Também há jurisprudência no âmbito federal sobre questões territoriais. A petição menciona decisão do Supremo Tribunal Federal (STF), de 2019, reafirmando que compete ao Estado legislar sobre questões que transcendem os limites físicos do Município.
Regra já foi derrubada
A mesma tentativa de reservar o transporte de corpos a serem velados em outras cidades para as empresas do rodízio funerário municipal foi feita em 2002, com a sanção da Lei nº 10.595/2002. Reconhecido como inconstitucional pelo TJ do Paraná, o texto foi reformado em consonância com as Constituições do Paraná e do Brasil.
A restrição trazida mais uma vez pela Lei nº 15.620/2020 também fere princípios da livre iniciativa, ao quebrar a isonomia entre as empresas concorrentes, favorecendo as que atuam na capital. Esse favorecimento ganha reforço com a medida administrativa comunicada em janeiro deste ano por e-mail do Serviço Funerário Municipal a dezenas de funerárias de todo o estado que constam de seu cadastro.
Na mensagem assinada pela Fiscalização do Serviço Funerário Municipal de Curitiba, com o título de Cadastro/Renovação – 2020, informa-se que todas as funerárias alheias ao rodízio devem manter atualizados e dentro de sua validade os documentos exigidos. Isso vale inclusive para certidões negativas de débitos dos municípios de origem, documentos que têm validade de apenas 30 dias.
Anteriormente, a documentação devia ser reapresentada ao final de cada ano. “Além de aumentar a burocracia e os custos de empresas de todo o Paraná, com a necessidade de apresentação mensal de vários documentos, a Prefeitura de Curitiba mais uma vez extrapola de seus poderes, ao se arvorar em fiscal de procedimentos que dizem respeito a outros municípios”, alerta a advogada Larissa Brune de França.
Na prática essa exigência aumenta o favorecimento das 25 funerárias que integram o rodízio funerário de Curitiba, gerando um sistema de monopólio, com impacto na economia das empresas de outras praças.
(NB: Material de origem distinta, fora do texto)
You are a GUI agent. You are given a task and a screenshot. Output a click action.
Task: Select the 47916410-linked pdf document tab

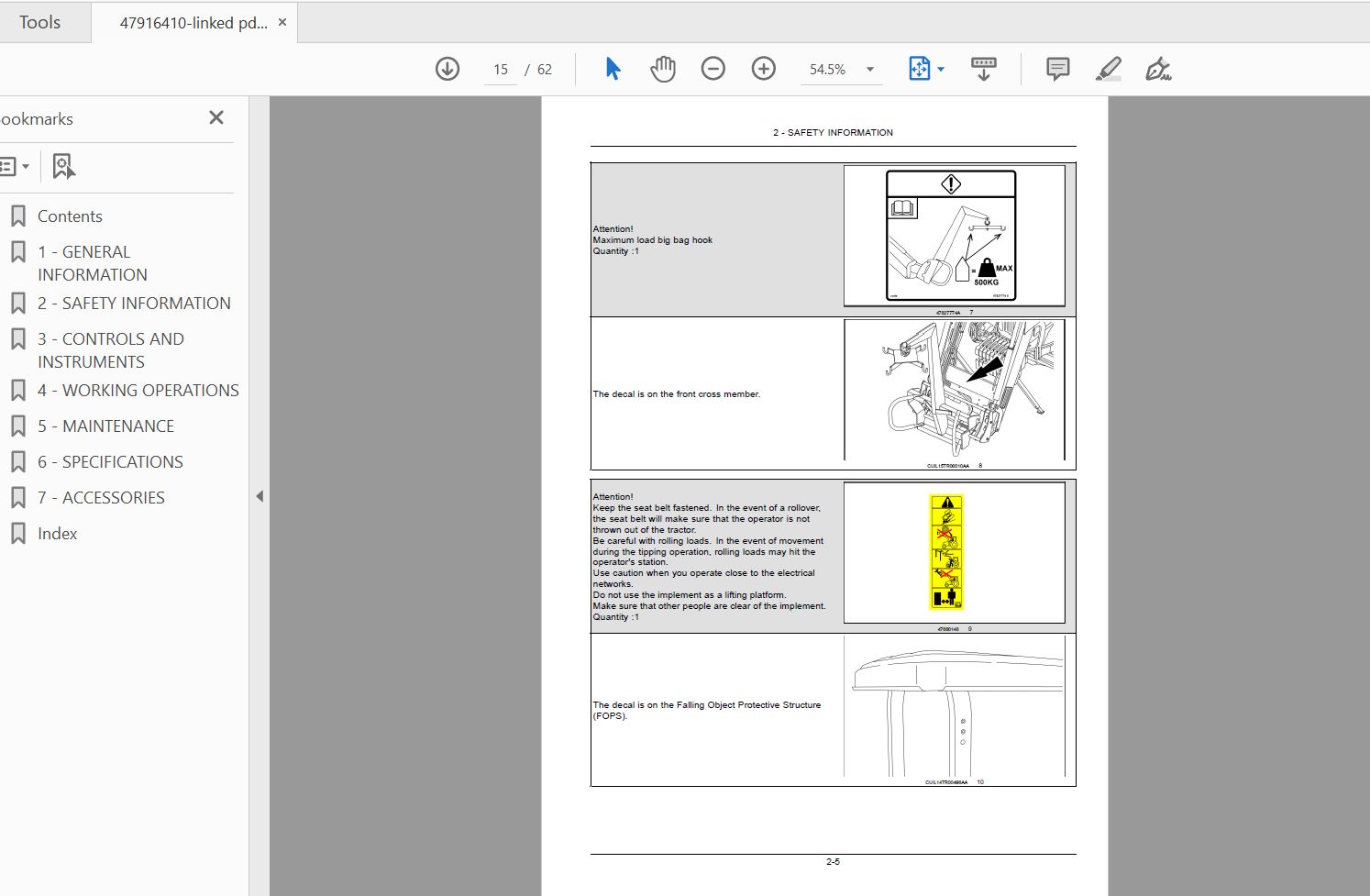pos(193,23)
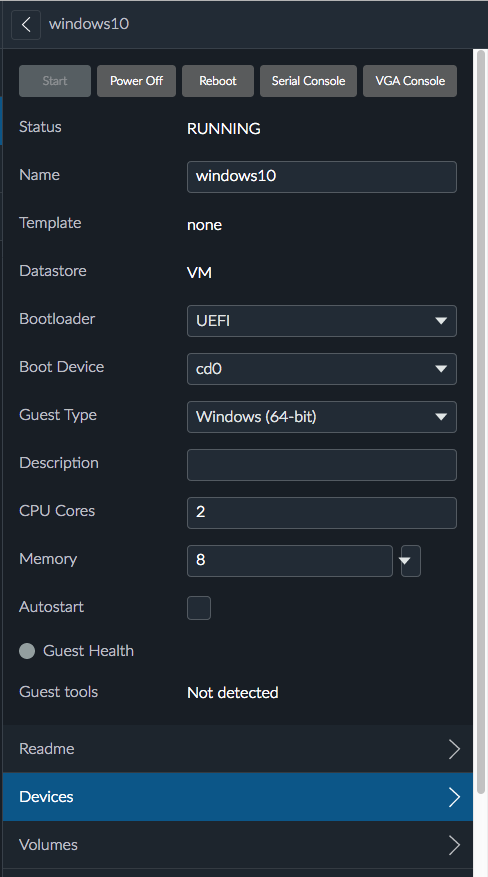Open the Bootloader UEFI dropdown
Image resolution: width=488 pixels, height=877 pixels.
pos(321,320)
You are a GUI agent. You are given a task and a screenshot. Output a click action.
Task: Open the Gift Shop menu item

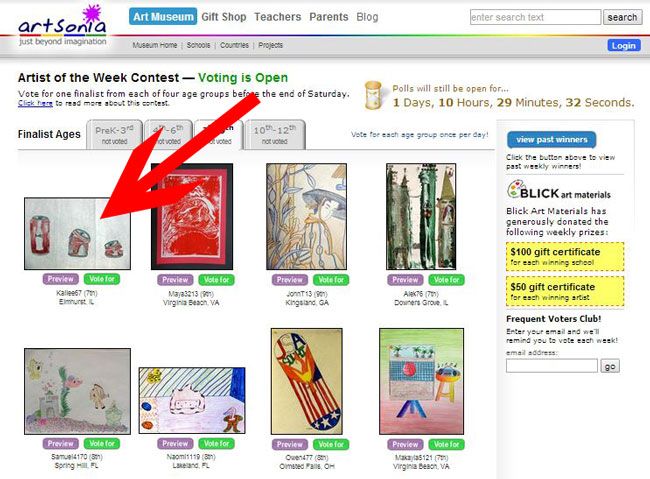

No endereço http://mse.curitiba.pr.gov.br/Funerarias, em que deve ser feito cadastro ou atualização de dados, informa-se que a validação dos documentos ocorrerá em até cinco dias úteis – período em que as empresas funerárias ficam indevidamente suspensas para análise da documentação pela municipalidade. Ou seja, uma funerária de outro município, independentemente de estar apta e regular para atender, não poderá prestar o serviço caso se encontre suspensa dentro do prazo de análise de documentação.
Medida inadequada
Na mensagem encaminhada à Câmara Municipal para alteração da lei, o prefeito Rafael Greca atribui a mudança à intenção de “aumentar o controle e fiscalização do serviço funerário executado no Município”. A ADI em apreciação pelo TJPR observa que a Prefeitura escolhe meio não legítimo e inadequado para obter seu objetivo, ao invocar um critério exclusivamente territorial.
A medida também não é razoável ao impor à família a escolha de funerária de seu município, visto que o consumidor, na condição de usuário do serviço público, pode ter preferência por prestadores de serviço de outra localidade, por relacionamento ou vantagem econômica.